I howled and howled, and the daughter looked up, eyes wide, suddenly afraid. She seemed at last to sense the danger she was in, to understand that the thing she was growing beneath her skin might one day burst out of her so violently and bloodily that she or it or something might die.
The next day the family packed up and left, and I never got to find out what happened.
Over time, the Sacristan became less interested in sex and more interested in food. He moved an old lady called María Antonia into Cell Two. She paid no rent in return for cooking him meals. He told her not to give him bread, and I noticed that whenever he had any, he was overcome with pains and gas. I took to sneaking crumbs into his soup. The bucket the Spanish girl had used was still in Cell Three, and whenever I saw it I liked to imagine her and her baby, wherever they were, together and alive and unmolested.
Now, the newly arrived little girl skidded to the corner, sending up a plume of dust behind her, and peered inside the bucket as though looking for her fortune at the bottom. She tipped it upside down, dislodging a beetle.
“What took you all so long?” The lovers, drawn by the commotion, were standing at the window, the woman leaning into the room with her forearms draped on the sill. Her voice: clear, low.
There was a long silence and then the young man said, somewhat pointedly, “We were carrying things, Mama.”

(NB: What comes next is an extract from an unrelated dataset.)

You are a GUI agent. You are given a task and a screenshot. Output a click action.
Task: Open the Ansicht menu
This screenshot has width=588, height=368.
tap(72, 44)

“Amélie,” the woman said. “Go and make up Chopin’s bed at once. He is exhausted from the climb.” The older girl patted sweat from her face and stared blankly as though she were going to refuse. “Now,” said the woman, and Amélie hauled herself to her feet. I ordered the family in my mind: Mama, Chopin, son, daughter, and reluctant domestic, Amélie. The children and servant looked astonished to find themselves there—kept looking around at the walls and ceiling, at their feet on the floor—as though this was as unexpected by them as it was by me. The adults seemed oblivious. They wandered inside.
Mama crouched down beside a suitcase, unfastened and opened it. Inside was a rubble of oddities that smelled damp and foreign. As she removed a handkerchief, a single moth fluttered up from the case so it looked, for a second, as though the cloth itself was taking off. A magnifying glass, which she held to her face, turning a giant, augmented eye upon the room, owlish and black. When she blinked, her lashes brushed the lens. She placed the glass on the floor beside her left foot, as though that was where she intended to keep it, but as soon as she did so the little girl leapt forwards and carried it off to examine dust in a crevice by the window. Mama withdrew a pair of compasses, walking them idly along her forearm. The points dug into her skin, leaving white spots that shrank and turned pink.
“What are you doing?” said the boy.
Mama dug the point of the compass under her thumbnail, scraping out a crescent of dirt. She looked up. “Unpacking, Maurice.”
And so the foreign family filled the familiar rooms with their unfamiliar things. Mama produced trinket after trinket, clue after clue, from her case, setting them beside her on the floor. Sheet music, scrawled hastily as though it were a lovers’ note. Tobacco. Neckties. A sheaf of papers clasped in a worn-out leather folder, embossed with faded letters that read: From the pen of George Sand.
“We’re really going to stay here?” Maurice, hovering in the doorway from the garden, looked uncertain.
She turned her attention back to her hands and said, wearily I thought, “We really are.”
My heart—the place where my heart had been when I was alive—soared.